##### Exercise input
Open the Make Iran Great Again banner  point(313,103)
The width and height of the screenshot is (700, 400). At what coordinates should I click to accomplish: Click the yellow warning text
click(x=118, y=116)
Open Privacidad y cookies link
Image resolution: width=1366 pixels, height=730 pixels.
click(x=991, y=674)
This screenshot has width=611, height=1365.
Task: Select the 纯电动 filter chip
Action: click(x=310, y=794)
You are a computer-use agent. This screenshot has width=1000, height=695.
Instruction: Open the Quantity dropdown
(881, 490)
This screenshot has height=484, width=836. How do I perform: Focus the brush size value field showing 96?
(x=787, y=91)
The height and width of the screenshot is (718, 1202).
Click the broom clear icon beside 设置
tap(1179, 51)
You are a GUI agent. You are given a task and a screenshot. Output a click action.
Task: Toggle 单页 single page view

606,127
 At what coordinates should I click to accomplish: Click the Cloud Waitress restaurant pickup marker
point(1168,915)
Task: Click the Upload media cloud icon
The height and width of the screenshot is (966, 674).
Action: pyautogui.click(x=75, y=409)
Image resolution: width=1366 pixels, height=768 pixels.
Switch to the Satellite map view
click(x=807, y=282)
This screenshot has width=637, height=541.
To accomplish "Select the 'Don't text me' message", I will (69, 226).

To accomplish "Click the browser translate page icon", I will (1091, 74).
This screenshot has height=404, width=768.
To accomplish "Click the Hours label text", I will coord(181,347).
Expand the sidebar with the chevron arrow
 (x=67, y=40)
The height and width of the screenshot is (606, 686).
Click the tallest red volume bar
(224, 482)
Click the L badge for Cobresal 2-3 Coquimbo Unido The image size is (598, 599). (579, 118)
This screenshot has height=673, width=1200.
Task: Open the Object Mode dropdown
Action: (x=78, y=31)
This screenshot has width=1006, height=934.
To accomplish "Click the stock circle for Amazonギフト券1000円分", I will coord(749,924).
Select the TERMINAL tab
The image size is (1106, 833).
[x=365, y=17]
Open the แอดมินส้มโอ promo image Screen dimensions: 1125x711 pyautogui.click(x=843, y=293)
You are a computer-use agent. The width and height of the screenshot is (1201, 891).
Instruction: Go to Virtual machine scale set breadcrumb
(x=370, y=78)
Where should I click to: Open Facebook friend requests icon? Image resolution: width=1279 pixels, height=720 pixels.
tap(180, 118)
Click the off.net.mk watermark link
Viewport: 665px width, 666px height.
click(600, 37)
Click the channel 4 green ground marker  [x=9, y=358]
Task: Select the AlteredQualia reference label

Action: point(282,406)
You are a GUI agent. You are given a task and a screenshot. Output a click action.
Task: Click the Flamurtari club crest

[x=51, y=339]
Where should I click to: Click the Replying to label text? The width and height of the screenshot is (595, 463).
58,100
##########
### Task
From the first line of the records above down to the line containing "Open the แอดมินส้มโอ", repeat each line exactly as written. Include both of those lines and add nothing.

### Result of the exercise
Open the Make Iran Great Again banner  point(313,103)
The width and height of the screenshot is (700, 400). At what coordinates should I click to accomplish: Click the yellow warning text
click(x=118, y=116)
Open Privacidad y cookies link
Image resolution: width=1366 pixels, height=730 pixels.
click(x=991, y=674)
This screenshot has width=611, height=1365.
Task: Select the 纯电动 filter chip
Action: click(x=310, y=794)
You are a computer-use agent. This screenshot has width=1000, height=695.
Instruction: Open the Quantity dropdown
(881, 490)
This screenshot has height=484, width=836. How do I perform: Focus the brush size value field showing 96?
(x=787, y=91)
The height and width of the screenshot is (718, 1202).
Click the broom clear icon beside 设置
tap(1179, 51)
You are a GUI agent. You are given a task and a screenshot. Output a click action.
Task: Toggle 单页 single page view

606,127
 At what coordinates should I click to accomplish: Click the Cloud Waitress restaurant pickup marker
point(1168,915)
Task: Click the Upload media cloud icon
The height and width of the screenshot is (966, 674).
Action: pyautogui.click(x=75, y=409)
Image resolution: width=1366 pixels, height=768 pixels.
Switch to the Satellite map view
click(x=807, y=282)
This screenshot has width=637, height=541.
To accomplish "Select the 'Don't text me' message", I will (69, 226).

To accomplish "Click the browser translate page icon", I will (1091, 74).
This screenshot has height=404, width=768.
To accomplish "Click the Hours label text", I will coord(181,347).
Expand the sidebar with the chevron arrow
 (x=67, y=40)
The height and width of the screenshot is (606, 686).
Click the tallest red volume bar
(224, 482)
Click the L badge for Cobresal 2-3 Coquimbo Unido The image size is (598, 599). (579, 118)
This screenshot has height=673, width=1200.
Task: Open the Object Mode dropdown
Action: (x=78, y=31)
This screenshot has width=1006, height=934.
To accomplish "Click the stock circle for Amazonギフト券1000円分", I will coord(749,924).
Select the TERMINAL tab
The image size is (1106, 833).
[x=365, y=17]
Open the แอดมินส้มโอ promo image Screen dimensions: 1125x711 pyautogui.click(x=843, y=293)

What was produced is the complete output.